15. In para 11 of the judgment in National Aluminium Co. Ltd. (2 supra), the Supreme Court dealt with certain recommendations by the Law Commission and expressed the hope that Section 34 should be amended to provide for enforcement of that portion of the award which is not under challenge; and observed as follows.

"11. However, we do notice that this automatic suspension of the execution of the award, the moment an application challenging the said award is filed under Section 34 of the Act leaving no discretion in the court to put the parties on terms, in our opinion, defeats the very objective of the alternate dispute resolution system to which arbitration belongs. We do find that there is a recommendation made by the Ministry concerned to Parliament to amend Section 34 with a proposal to empower the civil court to pass suitable interim orders in such cases.
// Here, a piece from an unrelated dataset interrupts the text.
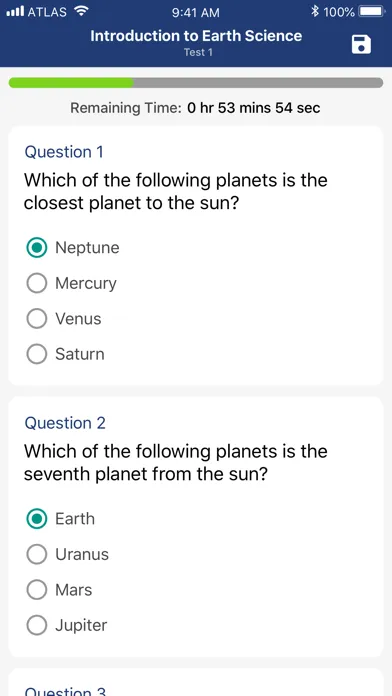Tap the Bluetooth status icon
Image resolution: width=392 pixels, height=696 pixels.
315,12
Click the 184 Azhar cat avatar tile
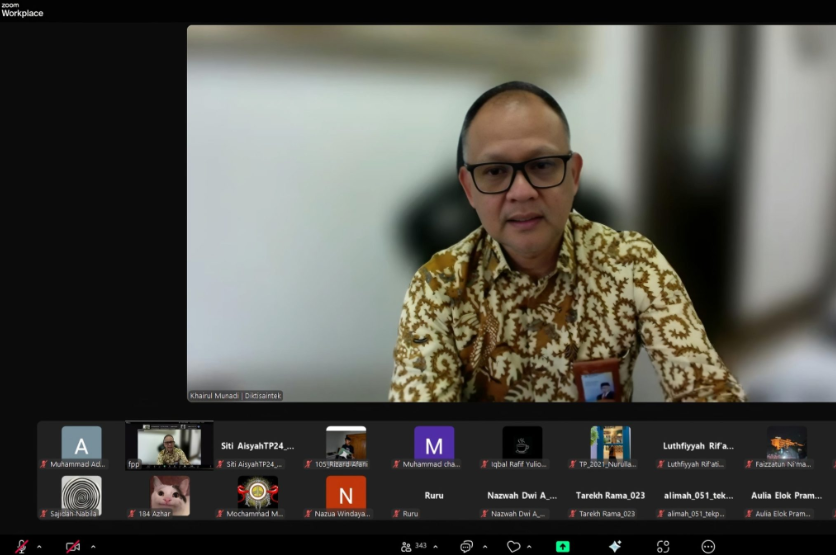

In view of the urgency of such amendment, we sincerely hope that necessary steps would be taken by the authorities concerned at the earliest to bring about the required change in law."

16. The observations in the above two decisions about lack of power in the court to pass interlocutory order with respect to the award relate only to the enforcement of a part of the award when the other part alone is challenged under Section 34 and when that challenge is pending, but not with reference to the power of the court under Section 9 of the Act which speaks of granting interim relief even after passing of the award. Thus the above observations do not support the contention of Sri Ramakrishna Reddy.

17. On the other hand, a decision of the Delhi High Court in Veda Research Laboratories Ltd. v. Survi Prosects3 and of the Gujarat High Court in Chunilal Kapoorchanji Shah v. Yuvraj Industries Limited4 relied upon by Sri Sunil Ganu, support the view that interim reliefs under Section 9 can be granted even after passing of the award but before it becomes enforceable as stipulated in Section 36 of the Act. We respectfully agree with the said view. As will be presently seen under point No.2, even Rule 8 of the Rules is against the appellant on this point. Accordingly, for the aforesaid reasons, this point is decided against the appellants.

18. That takes us to the second point of the appellants which is whether an independent application for an interim relief/measure is not maintainable when an application under Section 34 of the Act is pending and that the second respondent should have filed such an application as an interlocutory application as stipulated in the Rules.

19. Rule 8 of the Rules is relevant. The object of these rules is to prescribe the procedure regarding filing of applications under the Act before the concerned courts. Rule 8 reads as follows.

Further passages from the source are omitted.